My house is a wreck.  I still haven't cleaned for fall and prepared for winter.  I should probably mow my lawn again before too long.  Garage desperately needs cleaned, as I recently discovered the outdoor cat has used the back corner of it as a litter box.  Basement has become a catch all for things I need to get out of sight when people come over.  I need to clean the girls' closet and buy the Drama Queen some new clothes for winter since she has so few.  Hobosis Jones needs a bath really badly.  I get the general things done like dishes and laundry.  I am grateful for Uncle M's help in everything, but I am a perfectionist to the core and when he washes dishes, but doesn't wipe off counters, tables, or sweep/mop the floor, I feel like I have to go behind him and do it again.  I can't stand a dirty mess.  When my house is a mess - so is my mind.  They tend to reflect one another and feed off of the state of one another. 

Uncle M hates his job.  I can't say I blame him.  The people he works for aren't very nice, and his co-workers are all really cut-throat.  I wouldn't be happy there.  That unhappiness spills over into home life I am sure.  He is less patient with the girls, and can't get past their inability to listen and do as they are told.  The therapist recommended a book called 1 2 3 Magic, and I just haven't had time to get to the store to buy it.  I am going to try after my meeting with this daycare on my lunch break, but it isn't looking too promising, and out next meeting with the therapist is tomorrow - I hope she isn't too upset with us for not having been able to follow through on that "homework" assignment.

I am up 4lbs. since I won the biggest loser contest we did here at work in October.  I have been exercising, but my eating habits have been out of control.  Planning meals and making sure I have fresh fruits/vegetables in the house have taken back seat to this entire daycare situation.  I'm really bummed about the weight gain, and had hoped to keep my momentum going to keep losing and get down to my goal.  I resolve to get back on track every morning, but I hit a bump in the daycare situation and drive straight for the first fast food joint on my lunch break because I really don't have time for anything else.  I need to figure out a way to see past this ditch I seem to have dug myself into. 

The Vampire is going to start speech therapy.  I really had to throw my weight around at the meeting on Friday to get the woman to take her on, but goal accomplished.  Now, every Friday, I have to take her to speech therapy, and pray it helps her to begin to use her words instead of her teeth.  The only time they had available was noon, and that will conflict with her nap time at any daycare I get her into, but what choice do I have?  They would like to get her into the daycare at the facility that she will be doing speech therapy, but there are six children on the waiting list in front of her.  It could be awhile.  I don't even know if this speech therapy will help as the therapist seemed so hesitant to take her on, but I have to try.  I don't know what else to do.
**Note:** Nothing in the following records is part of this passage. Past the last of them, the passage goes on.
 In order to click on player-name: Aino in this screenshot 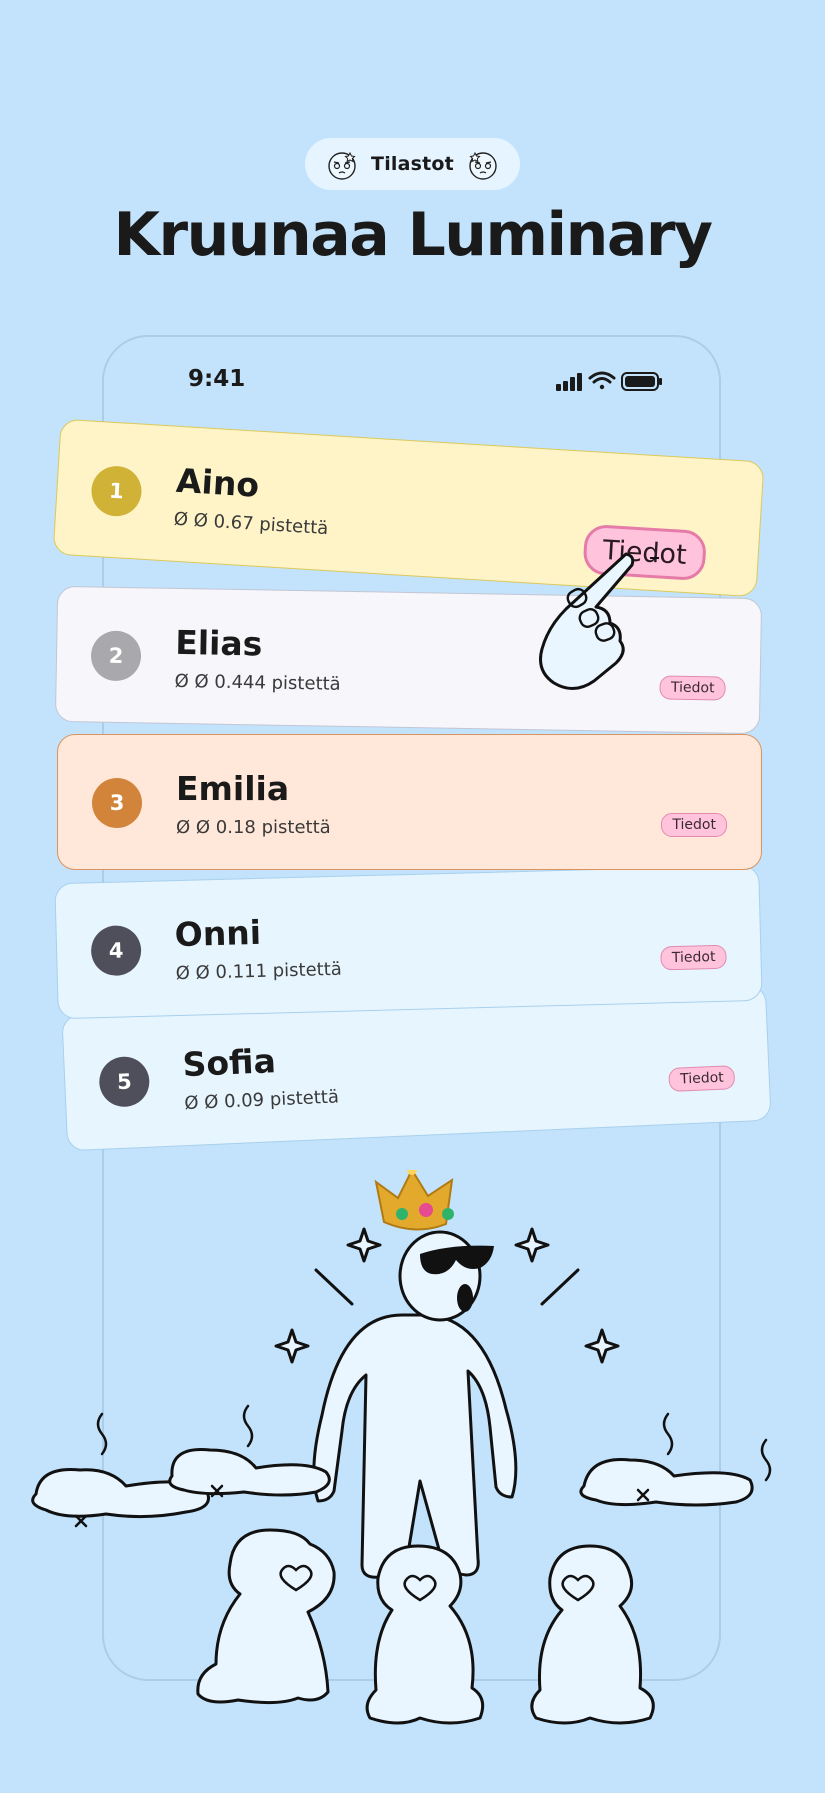, I will do `click(218, 482)`.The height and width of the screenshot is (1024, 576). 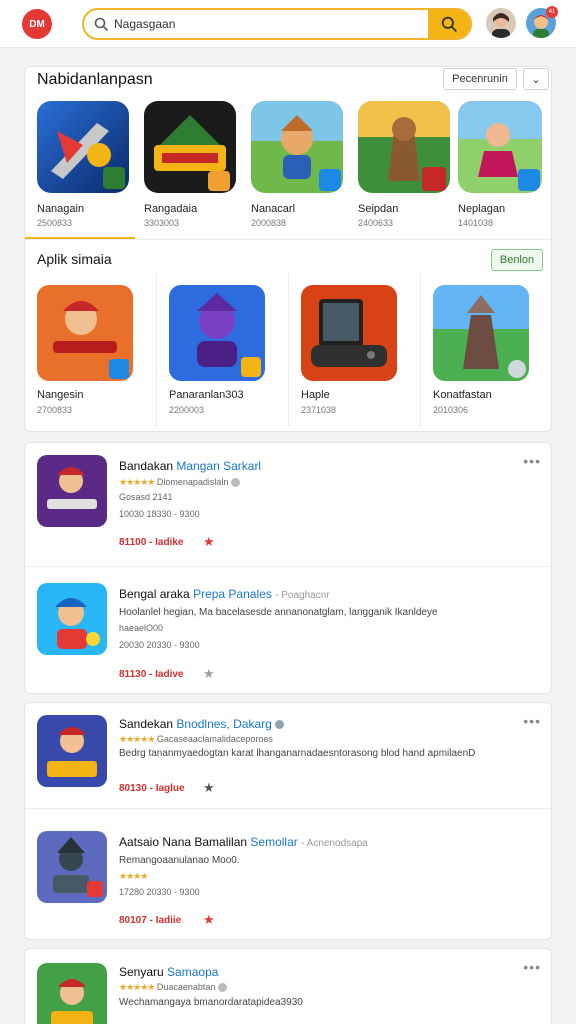 What do you see at coordinates (196, 739) in the screenshot?
I see `item-rating: ★★★★★ Gacaseaaclamalidaceporoes` at bounding box center [196, 739]. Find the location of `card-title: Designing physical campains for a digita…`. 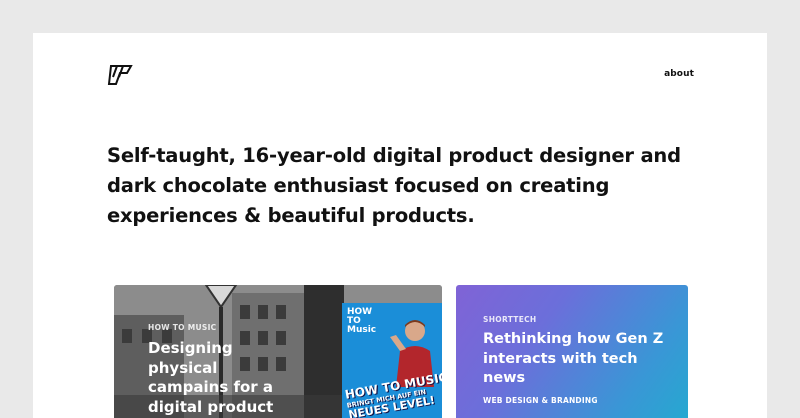

card-title: Designing physical campains for a digita… is located at coordinates (218, 378).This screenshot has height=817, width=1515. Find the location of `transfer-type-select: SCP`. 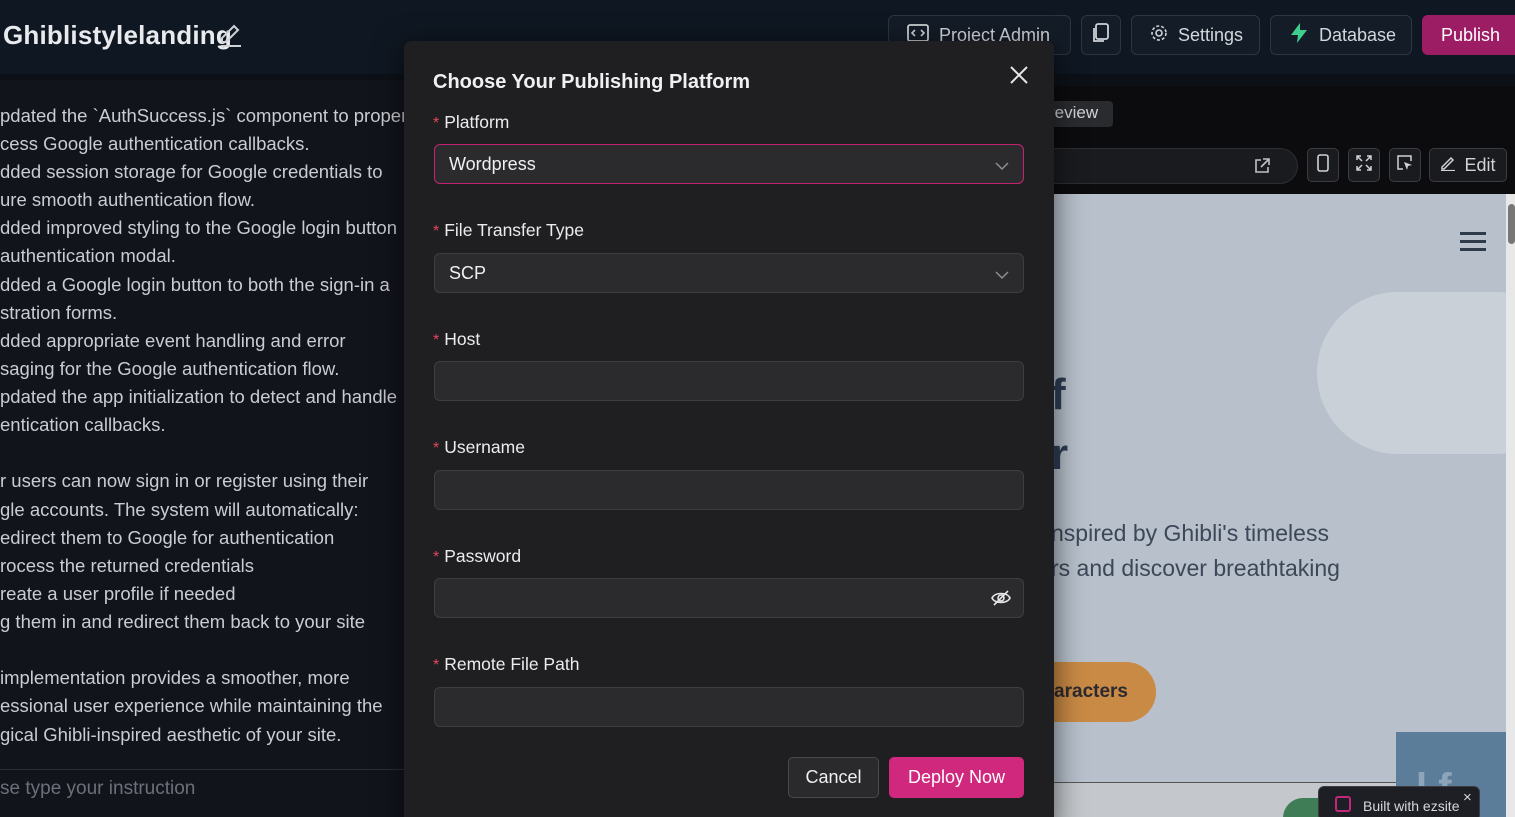

transfer-type-select: SCP is located at coordinates (729, 273).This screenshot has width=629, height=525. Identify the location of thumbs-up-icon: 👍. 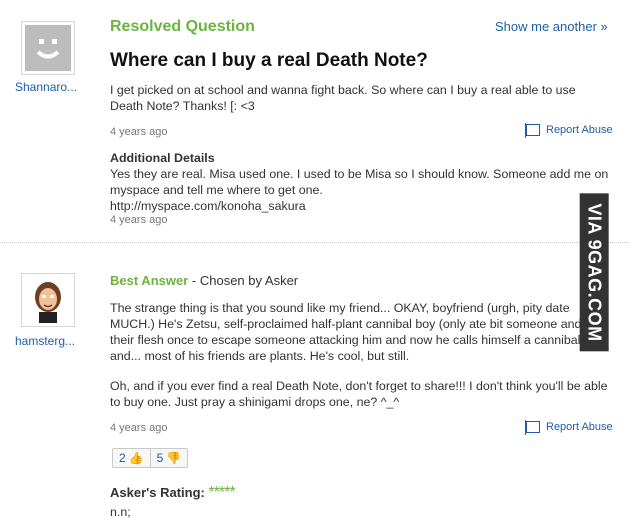
(136, 458).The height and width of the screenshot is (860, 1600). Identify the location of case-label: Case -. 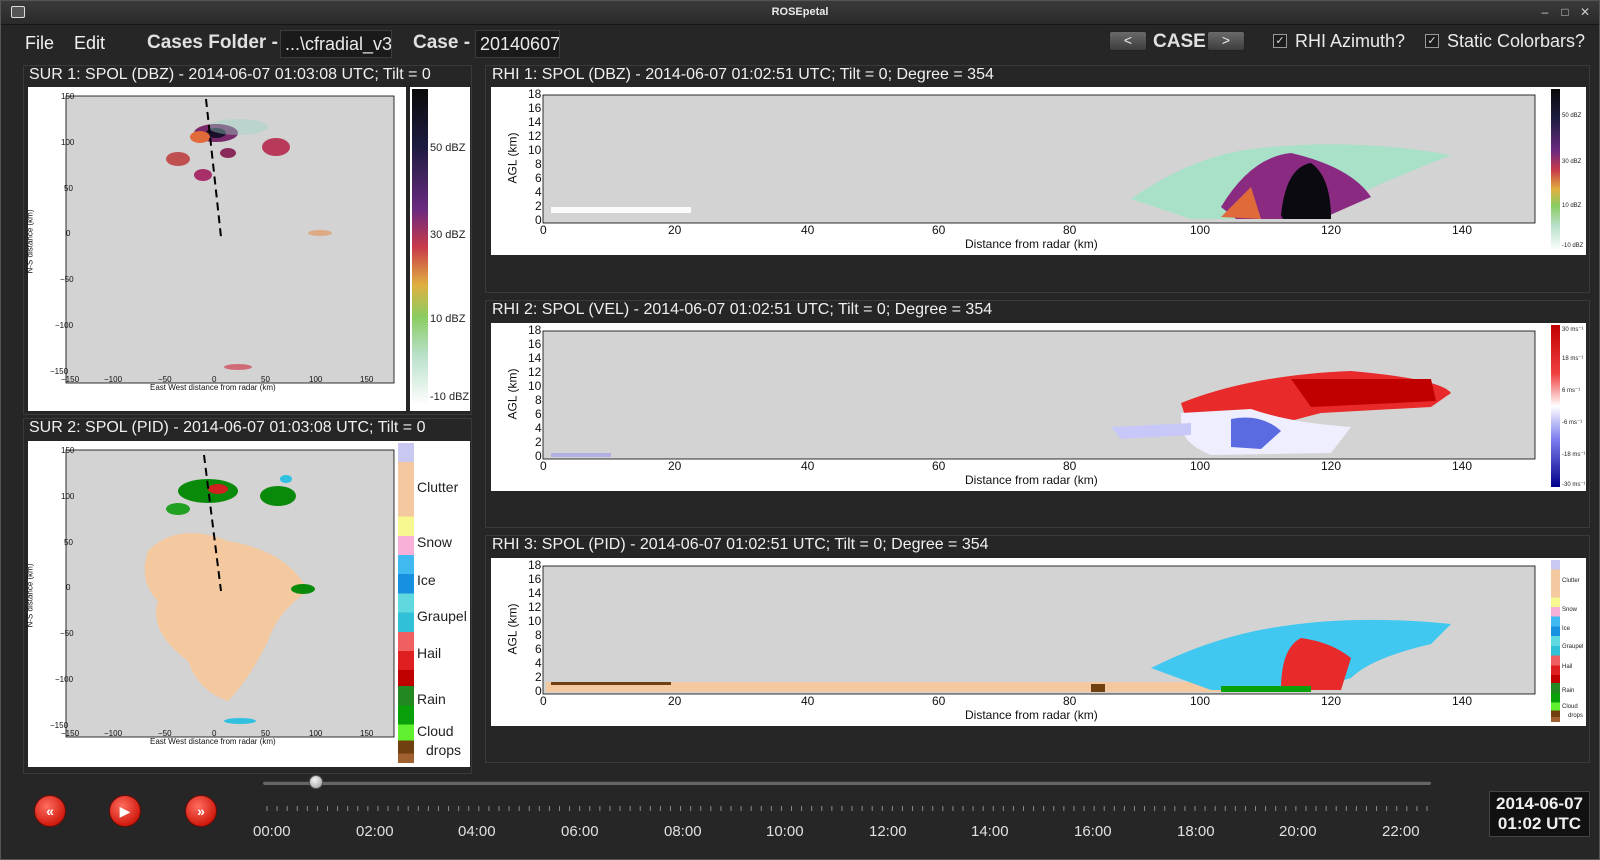
(442, 42).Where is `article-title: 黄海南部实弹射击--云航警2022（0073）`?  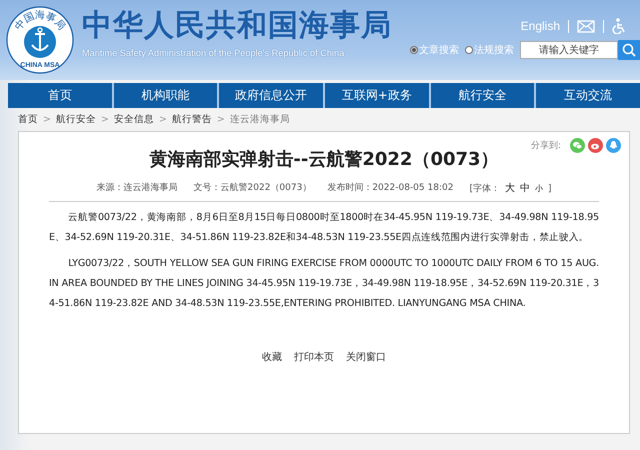 article-title: 黄海南部实弹射击--云航警2022（0073） is located at coordinates (324, 160).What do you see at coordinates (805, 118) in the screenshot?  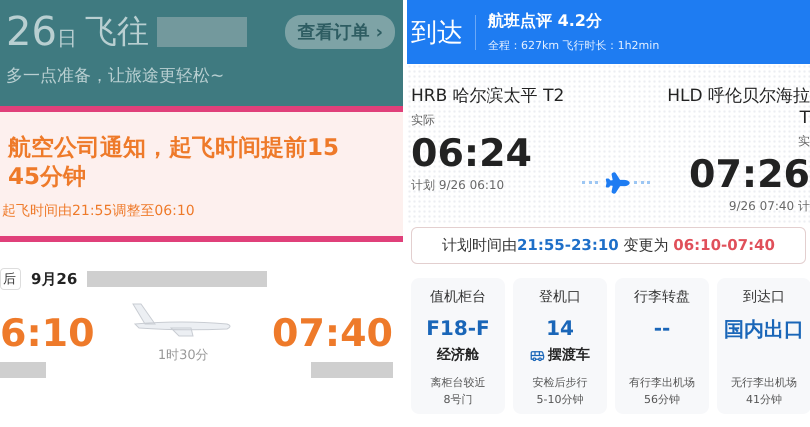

When I got out of the meeting on Friday for speech therapy, we drove up to Michigan to visit Uncle M's family.  We had a good time, and it was lovely to see everyone.  We were very busy all weekend, and the Vampire has missed her nap pretty much every day since last Wednesday.  You can only imagine what a bear she has been....  Uncle M won a costume contest for his Mad Hatter outfit.  He looked very Hatter-ish, and played the part well when on stage.  We were all very proud of him when he was announced winner.  He was stacked against a 350lb male tooth fairy, Dracula, a candy girl, a peacock, and the gold-digger.  He did very well.  On the trip home Sunday, we decided to stop for lunch.  It took way longer than we expected and we had to race home to trick-or-treat.  It was freezing, but we had a good time walking around with our friends and their kids.  The girls got soooo much candy, and it's no wonder my weight is going up instead of down.  It is so very hard to resist the siren song of a Reeces Cup.  Please bear with me if I'm not entirely upbeat right now.  The odds seem to be so stacked against me that I have struggled to keep my head up.  I am sure it will get better - just bear with me.